痩せた兵士達が泥まみれの軍装で早坂の後に続く。
聞きなれた友軍の銃声音が迫って来る。
早坂「あそこだ! 散開、散開! 野村、右。右に五! 早く行け。佐々木(再)ッ! 左五! 行け、行け・・・」
早坂は必死に手と指で合図する。
佐々木再生兵が右手を上げる。
五人の兵士に、手指で命令を指示するササキ。
野村達四名が右を一目散に走って行く。
最後に菅井が「銃剣」を振り上げて走って行く。
早坂「菅井! 銃を奪え。
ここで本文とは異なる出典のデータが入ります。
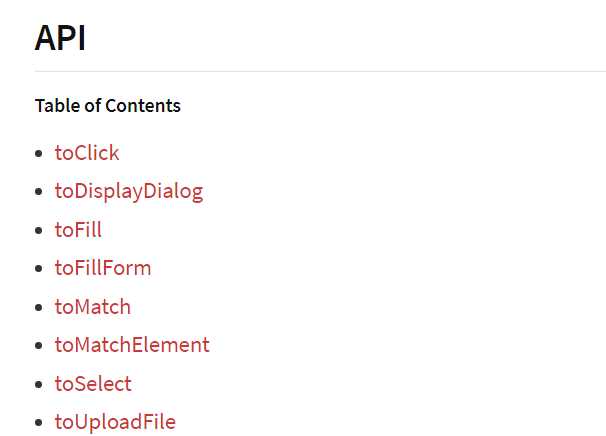Click the bullet beside toMatchElement
The height and width of the screenshot is (436, 606).
38,345
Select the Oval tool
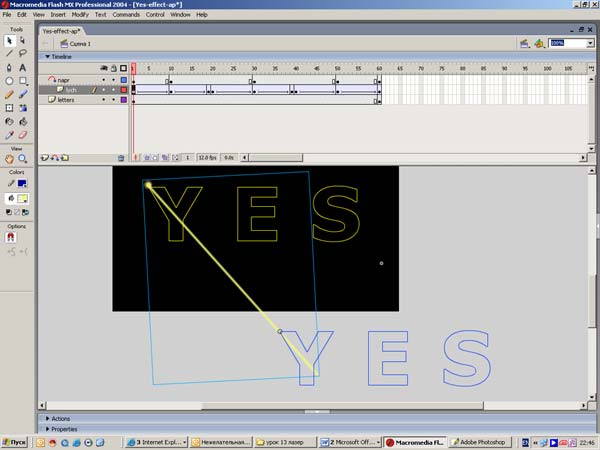Image resolution: width=600 pixels, height=450 pixels. point(9,81)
銃剣では戦えぬ!」
菅井は振り返り、
菅井「はいッ!」
岩陰では先行部隊が猛然と軽機銃を撃っている。
十メートルほど先に「火炎放射器」のボンベを背負った米兵が出て来る。
機銃兵を狙って火炎放射器の炎が飛ぶ。
火炎に包まれた二名の日本兵。
断末魔で逃げ惑う日本兵に向けて、米兵が容赦なくカービン銃を撃つ。
傍に居た日本兵が軽機銃の射撃を代わる。
早坂は手指で兵士達に合図している。
早坂「背後に回れ」
前進した関元と斎藤が米兵達の背後に手りゅう弾を投げつける。
米兵は驚いて、岩陰から一目散に逃げる。
狙い撃つ先行隊の軽機銃。
米兵の一人が何かを叫んで倒れ込む。
必死に地を這い樹の影へ隠れる米兵。
菅井は樹の影の米兵に飛びかかる。
米兵から銃と弾を奪う菅井。
菅井は急いで早坂の近くに来る。
逃げた米兵が岩陰から早坂を「狙撃」する。
銃弾が早坂の顔を掠め、近くに居た菅井の顔面に当たる。
菅井「う!」
菅井の呻く声。
早坂はその声に振り向く。
菅井の顔面から血が吹き出す。
早坂が叫ぶ。
早坂「菅井ッ! スガイ~・・・」
早坂が転がりながら菅井に近づく。
必死に菅井を呼ぶ早坂。
早坂「スガイ~!・・・ダメだ・・・クッソ~!」
早坂は菅井が奪った米軍の自動小銃を取り、猛然と突進して行く。
菅井の死体に近づく『鉄帽の魂』。
魂は菅井の顔に手を触れる。
菅井の目が開く。
傍に「殻の鉄帽」が置いてある。
兵士達は敵の背後に回る。
早坂の絶叫の声。
早坂「ブッ殺せ~!」
背後の銃が一斉に火を拭く。
米兵達が戸惑い機銃を回す。
側面の浅田が手りゅう弾を投げる。
爆発音と同時に他の兵士達が猛突撃を駆ける。
同時に前方から先行部隊(川口支隊)の兵士達が突撃して来る。
錯乱した米兵達。
高橋が銃剣一つで飛びかかる。
高橋の右腕に米兵の短銃が火を拭く。
銃剣を持った高橋の手首が飛んで行く。
手首を失くした高橋は断末魔で地にもがいている。
すると一基の『鉄帽の魂』が近づく。
高橋の手首に触れる魂。
『手は再生』している。
高橋の手の傍には「殻の鉄帽」が。
短い時間の戦闘が終わる。
早坂部隊と先行の川口支隊の兵士達が、倒れている米兵達の周りに集まり武器を奪う。
早坂が兵士達に集合を掛ける。
早坂「全員、集まれ~!」
兵士達が早坂の周りに集って来る。